Two things immediately come to mind when I think about the saint that we celebrate today, Episcopal priest, William Reed Huntington. They are two vastly non-related images, so bear with me… First: the idea that from small things sometimes grow much larger things. Second: the lyrics from the Beatle’s song, I Am The Walrus “I am he as you are he as you are me and we are all together.”
William Reed Huntington, born in Massachusetts in 1838 was an Episcopal priest who was deeply committed to the liturgies that the church used to proclaim the gospel Good News and how the church was viewed in the world. To the first end, Huntington was the secretary of the Prayer Book Revisions Committee and editor of the Standard Prayer Book of 1892, the second Prayer Book of The Episcopal Church.
To the second of Huntington’s deeply-held commitments, of how The Episcopal Church was viewed in the world, he authored an essay in 1870 entitled, The Church Idea, an Essay toward Unity that eventually became The Chicago-Lambeth Quadrilateral. For those of you scoring at home, the Quadrilateral is THE document that expresses and encapsulates the four fundamental points of Anglican identity.
Out of small things sometimes grow much larger things. Indeed.
“Looking up to heaven, Jesus said, ‘I ask not only on behalf of these, but also on behalf of those who will believe in me through their word, that they may all be one. As you, Father, are in me and I am in you, may they also be in us, so that the world may believe that you have sent me. The glory that you have given me I have given them, so that they may be one, as we are one, I in them and you in me, that they may become completely one, so that the world may know that you have sent me and have loved them even as you have loved me. [cue Beatles “I Am The Walrus”] Father, I desire that those also, whom you have given me, may be with me where I am, to see my glory, which you have given me because you loved me before the foundation of the world.
Righteous Father, the world does not know you, but I know you; and these know that you have sent me.
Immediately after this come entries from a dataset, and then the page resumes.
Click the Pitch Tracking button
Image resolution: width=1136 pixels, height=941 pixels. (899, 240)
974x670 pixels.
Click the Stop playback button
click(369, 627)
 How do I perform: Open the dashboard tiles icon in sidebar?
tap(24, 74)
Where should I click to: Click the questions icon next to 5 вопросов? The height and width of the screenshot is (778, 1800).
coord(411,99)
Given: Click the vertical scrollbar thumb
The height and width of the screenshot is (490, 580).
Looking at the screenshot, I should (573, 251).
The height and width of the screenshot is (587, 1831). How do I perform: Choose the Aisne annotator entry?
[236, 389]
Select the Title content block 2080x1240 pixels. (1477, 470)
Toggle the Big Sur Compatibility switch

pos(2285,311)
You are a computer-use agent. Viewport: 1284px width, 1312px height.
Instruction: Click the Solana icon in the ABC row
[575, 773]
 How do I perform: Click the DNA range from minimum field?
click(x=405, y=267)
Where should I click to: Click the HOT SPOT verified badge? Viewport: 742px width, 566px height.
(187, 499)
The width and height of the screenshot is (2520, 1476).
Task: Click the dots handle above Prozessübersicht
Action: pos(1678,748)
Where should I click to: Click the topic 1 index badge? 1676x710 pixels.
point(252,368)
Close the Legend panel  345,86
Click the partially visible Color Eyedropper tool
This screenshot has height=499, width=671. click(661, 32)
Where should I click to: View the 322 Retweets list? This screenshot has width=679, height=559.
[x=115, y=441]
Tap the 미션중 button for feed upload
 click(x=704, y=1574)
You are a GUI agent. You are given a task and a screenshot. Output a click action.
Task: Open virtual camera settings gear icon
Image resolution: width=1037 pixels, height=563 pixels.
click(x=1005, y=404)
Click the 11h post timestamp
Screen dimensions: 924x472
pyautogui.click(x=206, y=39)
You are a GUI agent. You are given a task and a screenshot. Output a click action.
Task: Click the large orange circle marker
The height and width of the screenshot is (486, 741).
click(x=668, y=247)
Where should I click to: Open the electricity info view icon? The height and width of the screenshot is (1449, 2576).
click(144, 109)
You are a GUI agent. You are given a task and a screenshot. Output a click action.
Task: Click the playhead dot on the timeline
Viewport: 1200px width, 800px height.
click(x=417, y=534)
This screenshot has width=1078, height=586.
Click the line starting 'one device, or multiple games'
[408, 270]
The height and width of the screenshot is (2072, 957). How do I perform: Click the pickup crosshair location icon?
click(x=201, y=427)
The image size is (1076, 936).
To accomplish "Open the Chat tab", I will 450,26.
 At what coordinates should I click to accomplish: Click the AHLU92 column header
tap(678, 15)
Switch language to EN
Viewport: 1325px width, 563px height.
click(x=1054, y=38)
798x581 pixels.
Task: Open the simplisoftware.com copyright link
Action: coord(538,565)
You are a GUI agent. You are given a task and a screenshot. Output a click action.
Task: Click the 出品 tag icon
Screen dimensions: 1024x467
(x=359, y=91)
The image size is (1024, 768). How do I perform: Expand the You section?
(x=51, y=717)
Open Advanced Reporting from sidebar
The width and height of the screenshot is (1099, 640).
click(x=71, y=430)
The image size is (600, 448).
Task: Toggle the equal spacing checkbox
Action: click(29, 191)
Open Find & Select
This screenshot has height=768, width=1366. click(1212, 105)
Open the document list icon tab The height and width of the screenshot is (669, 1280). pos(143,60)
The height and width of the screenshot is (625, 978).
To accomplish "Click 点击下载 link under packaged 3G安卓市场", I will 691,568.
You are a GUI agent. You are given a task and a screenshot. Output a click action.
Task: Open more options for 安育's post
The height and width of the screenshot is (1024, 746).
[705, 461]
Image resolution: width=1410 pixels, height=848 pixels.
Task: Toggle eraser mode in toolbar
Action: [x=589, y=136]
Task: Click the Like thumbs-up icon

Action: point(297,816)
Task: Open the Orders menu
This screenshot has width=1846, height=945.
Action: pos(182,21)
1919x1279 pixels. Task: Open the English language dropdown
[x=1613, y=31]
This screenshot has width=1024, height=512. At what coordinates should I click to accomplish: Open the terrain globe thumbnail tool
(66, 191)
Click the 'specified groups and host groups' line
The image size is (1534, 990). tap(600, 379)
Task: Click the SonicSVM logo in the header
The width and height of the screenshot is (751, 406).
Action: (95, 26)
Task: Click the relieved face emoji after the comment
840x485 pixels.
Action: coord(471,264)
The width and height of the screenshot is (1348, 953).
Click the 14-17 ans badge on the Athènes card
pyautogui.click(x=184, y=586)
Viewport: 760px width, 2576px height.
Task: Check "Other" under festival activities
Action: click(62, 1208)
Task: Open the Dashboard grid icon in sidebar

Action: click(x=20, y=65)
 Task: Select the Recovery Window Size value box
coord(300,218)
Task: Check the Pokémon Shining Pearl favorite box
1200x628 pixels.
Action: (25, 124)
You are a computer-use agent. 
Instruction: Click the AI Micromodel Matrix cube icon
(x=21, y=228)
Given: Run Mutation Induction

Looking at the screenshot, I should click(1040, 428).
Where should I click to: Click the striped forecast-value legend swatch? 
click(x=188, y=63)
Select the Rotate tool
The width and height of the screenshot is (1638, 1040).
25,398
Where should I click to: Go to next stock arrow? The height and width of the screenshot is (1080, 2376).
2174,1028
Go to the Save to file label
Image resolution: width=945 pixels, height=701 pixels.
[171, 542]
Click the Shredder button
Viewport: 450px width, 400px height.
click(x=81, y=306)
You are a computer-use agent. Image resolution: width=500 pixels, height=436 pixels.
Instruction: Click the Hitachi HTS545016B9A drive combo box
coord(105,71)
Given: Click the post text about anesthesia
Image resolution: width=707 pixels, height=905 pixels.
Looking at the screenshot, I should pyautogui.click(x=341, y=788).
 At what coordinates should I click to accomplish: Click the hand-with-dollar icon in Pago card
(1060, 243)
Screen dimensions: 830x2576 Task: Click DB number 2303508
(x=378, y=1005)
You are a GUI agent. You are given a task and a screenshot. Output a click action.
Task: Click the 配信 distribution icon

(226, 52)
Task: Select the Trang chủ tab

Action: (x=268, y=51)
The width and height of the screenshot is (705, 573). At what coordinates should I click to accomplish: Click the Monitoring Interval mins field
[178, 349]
I made your name known to them, and I will make it known, so that the love with which you have loved me may be in them, and I in them.'” John 17:20-26
[bracketed words my insertion]
Although the pronouns in John take some careful reading, it is the last sentence that is at the heart of what Jesus is saying in this portion of John’s gospel. Jesus says, “I made your name known to them, and I will make it known, so that the love with which you have loved me may be in them, and I in them,” John 17:26.
It strikes me that when we tell someone we love that we love them, that we are indeed sharing the very love of God. The same love that Jesus makes known to us in the example of his life is the same love that we convey to those we love. We are living reflections of God’s love for God’s creation when we, even though we are sinful broken creatures, are loving towards one another.
My prayer for us this week is that we recognize the wonderful gift that we are given with those we love; that we seek and find the love of God in those we love and in those who love us. In doing so, we will be the shining reflections of God’s love for us all.